DOCUMENT EXCERPT:
= = = = = = =
I call my mother, temporarily euphoric. “Catch a cab, come in, bring Keira!”

They finally give me my little baby boy. He is perfect, just like his sister. My first thought: Oh, he’s so blonde! Hurray!

———————————

That is technically the end. Sadly, it doesn’t go so well for mum. I do not leave the delivery suite for another two hours. I get quite ill. My blood pressure remains high and I vomit. They put it down to all the induction drugs. They have to wheel me upstairs in a wheelchair and that makes m
e nauseous. They take the IV drip out and blood spurts everywhere, like a slasher movie. But my boy remains asleep throughout, at peace, and perfect. Six weeks later, at my check-up, Dr. Ob tells me he had to ‘go in after’ Riley.

Huh? I said.

“I had to stick my hand all the way up to dislodge his shoulders. He’s lucky I didn’t break it.”
= = = = = = =
RECORD SET:

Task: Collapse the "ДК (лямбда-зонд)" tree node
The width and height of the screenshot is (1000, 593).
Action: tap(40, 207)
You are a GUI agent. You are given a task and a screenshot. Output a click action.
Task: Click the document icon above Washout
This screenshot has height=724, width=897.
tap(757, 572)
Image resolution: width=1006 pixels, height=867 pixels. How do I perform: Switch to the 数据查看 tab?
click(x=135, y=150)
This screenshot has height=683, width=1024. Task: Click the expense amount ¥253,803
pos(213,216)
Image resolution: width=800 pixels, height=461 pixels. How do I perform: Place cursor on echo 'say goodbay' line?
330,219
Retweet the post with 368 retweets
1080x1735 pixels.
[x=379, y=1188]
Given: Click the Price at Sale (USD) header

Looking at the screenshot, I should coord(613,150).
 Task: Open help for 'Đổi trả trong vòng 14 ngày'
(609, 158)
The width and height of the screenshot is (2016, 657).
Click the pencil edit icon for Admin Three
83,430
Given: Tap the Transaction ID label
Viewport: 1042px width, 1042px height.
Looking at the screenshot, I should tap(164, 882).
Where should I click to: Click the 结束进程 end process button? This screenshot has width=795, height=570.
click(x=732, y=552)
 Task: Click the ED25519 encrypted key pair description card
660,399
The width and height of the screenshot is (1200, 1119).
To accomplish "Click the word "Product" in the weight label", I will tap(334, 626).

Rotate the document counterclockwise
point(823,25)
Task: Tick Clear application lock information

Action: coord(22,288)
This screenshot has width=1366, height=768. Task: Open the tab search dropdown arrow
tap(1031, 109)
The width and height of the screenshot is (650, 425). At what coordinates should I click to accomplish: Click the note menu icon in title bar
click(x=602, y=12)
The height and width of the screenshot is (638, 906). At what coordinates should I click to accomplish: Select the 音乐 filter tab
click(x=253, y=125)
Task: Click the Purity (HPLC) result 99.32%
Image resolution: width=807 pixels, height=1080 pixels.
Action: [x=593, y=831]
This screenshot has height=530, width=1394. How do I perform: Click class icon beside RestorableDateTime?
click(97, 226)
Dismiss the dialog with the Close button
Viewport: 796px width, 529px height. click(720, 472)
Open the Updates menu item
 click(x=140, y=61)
= = = = = = =
THE PROBLEM:
Copy out the entire childbirth account above word for word, keeping every line and mark unchanged.

RESULT OF THE TASK:
I call my mother, temporarily euphoric. “Catch a cab, come in, bring Keira!”

They finally give me my little baby boy. He is perfect, just like his sister. My first thought: Oh, he’s so blonde! Hurray!

———————————

That is technically the end. Sadly, it doesn’t go so well for mum. I do not leave the delivery suite for another two hours. I get quite ill. My blood pressure remains high and I vomit. They put it down to all the induction drugs. They have to wheel me upstairs in a wheelchair and that makes m
e nauseous. They take the IV drip out and blood spurts everywhere, like a slasher movie. But my boy remains asleep throughout, at peace, and perfect. Six weeks later, at my check-up, Dr. Ob tells me he had to ‘go in after’ Riley.

Huh? I said.

“I had to stick my hand all the way up to dislodge his shoulders. He’s lucky I didn’t break it.”